伝承されたのは、神々の世界の話しではなく、神の言葉に従ったリーダー、王、為政者つまるところ、人間社会の指導者側の話しだ。この神話を聞かされ、共有する大勢の側である被支配者層には、あんまり関係なさそうだけど、一般人のみんなには知っておくと、栄達の「ワンチャンあるかも」と思わせるのだろうか。まぁ、彼らの世間話の際の共通プロトコルではあるのだろう。どこまで役に立ったかはともかく。

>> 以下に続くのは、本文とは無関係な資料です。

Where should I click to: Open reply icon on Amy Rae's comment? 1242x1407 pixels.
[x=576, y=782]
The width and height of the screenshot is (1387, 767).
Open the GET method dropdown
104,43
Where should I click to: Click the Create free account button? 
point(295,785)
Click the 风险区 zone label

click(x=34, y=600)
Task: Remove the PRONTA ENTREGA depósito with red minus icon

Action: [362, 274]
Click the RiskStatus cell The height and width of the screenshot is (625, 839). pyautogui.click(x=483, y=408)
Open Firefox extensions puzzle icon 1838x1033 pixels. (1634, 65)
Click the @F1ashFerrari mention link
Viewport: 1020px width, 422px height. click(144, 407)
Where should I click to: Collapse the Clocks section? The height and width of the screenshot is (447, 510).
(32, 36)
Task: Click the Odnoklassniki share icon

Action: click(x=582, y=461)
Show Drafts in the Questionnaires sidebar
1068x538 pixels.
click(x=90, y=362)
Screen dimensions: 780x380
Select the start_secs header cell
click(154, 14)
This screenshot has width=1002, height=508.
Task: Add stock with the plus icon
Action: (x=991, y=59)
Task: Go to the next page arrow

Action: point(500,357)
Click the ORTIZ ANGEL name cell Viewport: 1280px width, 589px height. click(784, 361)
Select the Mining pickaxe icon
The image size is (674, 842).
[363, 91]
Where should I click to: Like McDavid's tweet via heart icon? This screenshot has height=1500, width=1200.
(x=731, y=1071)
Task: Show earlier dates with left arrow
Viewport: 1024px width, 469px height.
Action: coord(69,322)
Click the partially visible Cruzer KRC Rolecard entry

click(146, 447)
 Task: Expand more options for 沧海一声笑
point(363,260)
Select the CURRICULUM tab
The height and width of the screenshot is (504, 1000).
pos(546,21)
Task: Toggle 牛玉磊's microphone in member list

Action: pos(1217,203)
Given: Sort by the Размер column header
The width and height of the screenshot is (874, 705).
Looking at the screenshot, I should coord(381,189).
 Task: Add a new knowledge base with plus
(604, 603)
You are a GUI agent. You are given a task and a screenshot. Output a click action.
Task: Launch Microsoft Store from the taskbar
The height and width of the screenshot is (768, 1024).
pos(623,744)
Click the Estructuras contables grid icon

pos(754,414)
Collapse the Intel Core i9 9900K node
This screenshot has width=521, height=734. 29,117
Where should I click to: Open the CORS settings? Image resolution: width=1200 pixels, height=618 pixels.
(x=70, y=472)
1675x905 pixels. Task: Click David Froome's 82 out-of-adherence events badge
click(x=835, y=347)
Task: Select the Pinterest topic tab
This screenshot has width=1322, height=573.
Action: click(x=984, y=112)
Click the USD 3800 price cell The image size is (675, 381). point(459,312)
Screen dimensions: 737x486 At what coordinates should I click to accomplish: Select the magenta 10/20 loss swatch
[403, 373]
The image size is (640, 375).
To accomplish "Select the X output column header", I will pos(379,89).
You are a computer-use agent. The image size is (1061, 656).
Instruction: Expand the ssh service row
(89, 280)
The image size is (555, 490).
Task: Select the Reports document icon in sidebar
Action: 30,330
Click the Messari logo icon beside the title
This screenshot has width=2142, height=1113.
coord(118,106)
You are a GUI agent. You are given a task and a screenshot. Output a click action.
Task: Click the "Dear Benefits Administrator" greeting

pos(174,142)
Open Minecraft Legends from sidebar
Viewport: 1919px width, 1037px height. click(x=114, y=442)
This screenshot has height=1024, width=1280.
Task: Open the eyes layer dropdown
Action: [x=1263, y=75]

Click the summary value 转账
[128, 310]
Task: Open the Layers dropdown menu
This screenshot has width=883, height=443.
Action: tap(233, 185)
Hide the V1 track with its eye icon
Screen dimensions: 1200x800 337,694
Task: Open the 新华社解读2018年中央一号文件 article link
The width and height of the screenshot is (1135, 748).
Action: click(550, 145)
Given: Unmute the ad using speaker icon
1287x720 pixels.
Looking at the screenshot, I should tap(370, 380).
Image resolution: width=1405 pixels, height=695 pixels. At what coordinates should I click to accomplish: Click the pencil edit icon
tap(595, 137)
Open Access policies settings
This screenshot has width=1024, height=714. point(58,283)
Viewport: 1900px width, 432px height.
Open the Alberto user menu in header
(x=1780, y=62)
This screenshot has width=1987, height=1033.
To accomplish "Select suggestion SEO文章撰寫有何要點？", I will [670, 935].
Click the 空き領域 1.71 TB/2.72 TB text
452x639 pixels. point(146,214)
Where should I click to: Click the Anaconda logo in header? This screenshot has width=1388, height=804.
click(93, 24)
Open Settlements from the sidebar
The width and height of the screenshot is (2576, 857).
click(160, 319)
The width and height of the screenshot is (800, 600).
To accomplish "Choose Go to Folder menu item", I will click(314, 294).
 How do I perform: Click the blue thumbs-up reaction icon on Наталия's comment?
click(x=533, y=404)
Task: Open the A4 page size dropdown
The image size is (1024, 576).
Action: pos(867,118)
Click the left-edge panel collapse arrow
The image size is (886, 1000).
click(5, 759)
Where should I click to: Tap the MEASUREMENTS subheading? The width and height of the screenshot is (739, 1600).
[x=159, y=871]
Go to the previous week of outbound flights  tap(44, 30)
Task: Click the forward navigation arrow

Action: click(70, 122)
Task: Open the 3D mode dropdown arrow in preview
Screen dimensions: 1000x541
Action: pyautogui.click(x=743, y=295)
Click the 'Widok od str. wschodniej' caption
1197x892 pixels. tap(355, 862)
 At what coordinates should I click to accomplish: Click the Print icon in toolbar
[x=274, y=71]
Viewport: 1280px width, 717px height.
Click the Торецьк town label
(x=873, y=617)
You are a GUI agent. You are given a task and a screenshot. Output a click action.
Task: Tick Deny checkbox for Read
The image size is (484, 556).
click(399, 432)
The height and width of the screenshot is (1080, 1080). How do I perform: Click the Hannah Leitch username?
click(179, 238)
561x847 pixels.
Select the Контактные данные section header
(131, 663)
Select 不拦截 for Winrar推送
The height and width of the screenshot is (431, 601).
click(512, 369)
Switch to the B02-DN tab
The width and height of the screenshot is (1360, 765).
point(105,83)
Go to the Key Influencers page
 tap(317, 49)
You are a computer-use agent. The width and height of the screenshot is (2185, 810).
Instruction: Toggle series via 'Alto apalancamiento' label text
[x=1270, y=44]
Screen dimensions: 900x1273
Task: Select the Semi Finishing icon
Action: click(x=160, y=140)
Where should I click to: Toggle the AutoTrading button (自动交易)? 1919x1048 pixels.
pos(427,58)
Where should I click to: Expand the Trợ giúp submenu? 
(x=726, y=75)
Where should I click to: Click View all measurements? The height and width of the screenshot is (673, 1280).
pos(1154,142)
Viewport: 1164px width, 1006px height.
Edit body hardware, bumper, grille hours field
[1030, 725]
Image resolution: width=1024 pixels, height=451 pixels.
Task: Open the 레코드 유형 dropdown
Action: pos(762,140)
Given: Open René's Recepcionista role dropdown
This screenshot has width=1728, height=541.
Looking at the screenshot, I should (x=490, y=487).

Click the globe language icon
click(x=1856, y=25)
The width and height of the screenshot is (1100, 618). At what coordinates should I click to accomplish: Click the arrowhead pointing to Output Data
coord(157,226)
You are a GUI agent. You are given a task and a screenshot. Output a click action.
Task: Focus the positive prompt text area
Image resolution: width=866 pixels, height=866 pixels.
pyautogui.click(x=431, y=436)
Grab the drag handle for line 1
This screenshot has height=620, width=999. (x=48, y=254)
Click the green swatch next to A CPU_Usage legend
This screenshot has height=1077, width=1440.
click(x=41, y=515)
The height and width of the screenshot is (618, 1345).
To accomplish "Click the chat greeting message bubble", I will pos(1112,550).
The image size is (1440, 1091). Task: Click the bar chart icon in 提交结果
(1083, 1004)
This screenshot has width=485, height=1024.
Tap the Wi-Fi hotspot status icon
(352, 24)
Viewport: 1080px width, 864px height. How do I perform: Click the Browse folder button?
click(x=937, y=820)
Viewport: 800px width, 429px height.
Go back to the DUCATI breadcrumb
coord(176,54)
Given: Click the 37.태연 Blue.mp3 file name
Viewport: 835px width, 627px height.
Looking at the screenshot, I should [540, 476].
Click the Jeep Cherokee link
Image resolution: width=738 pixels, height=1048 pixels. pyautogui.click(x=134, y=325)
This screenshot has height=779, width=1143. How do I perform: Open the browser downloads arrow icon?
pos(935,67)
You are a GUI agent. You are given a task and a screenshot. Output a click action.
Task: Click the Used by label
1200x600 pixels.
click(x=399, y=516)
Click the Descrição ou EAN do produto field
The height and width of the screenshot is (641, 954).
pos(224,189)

架空の地ではなく、現実の土地とりわけ彼らより歴史の長いエジプトはとっくに別の神がいて王国が成立していることが、記述される。神話だけの架空の地名や現実にはない隣国じゃなく、ちょいちょいリアルが混じる。そうすることで「俺たちの歴史」として伝承しやすくなったため、いろいろと盛ったし、神から選ばれた者だけにはめっちゃ都合がいい話しが出てくるのだが、そんな御都合主義には触れてくれるな、ということだろう。
中東情勢を思う時、この神話を真顔で信じている人たちの世界なのか、と頭によぎるが、大抵の人は分別がついているのだ。神話はあくまで神話であり、日々の生活は科学と技術と金融に負っているのだ。
何より本書は、阿刀田高という、まるで親切な近所のオジさんによるリラックスしたユーモラスな解説が心地よい。
さまざまな場面で引用される原典の一つ。単語として聞いたことがある名前だらけだが、単語としてだけでなくストーリーとして知ることで世界の解像度が上がる。そのための古典への誘いである。地経学を語る際の補助線の一つとして、機内読書にオススメだ。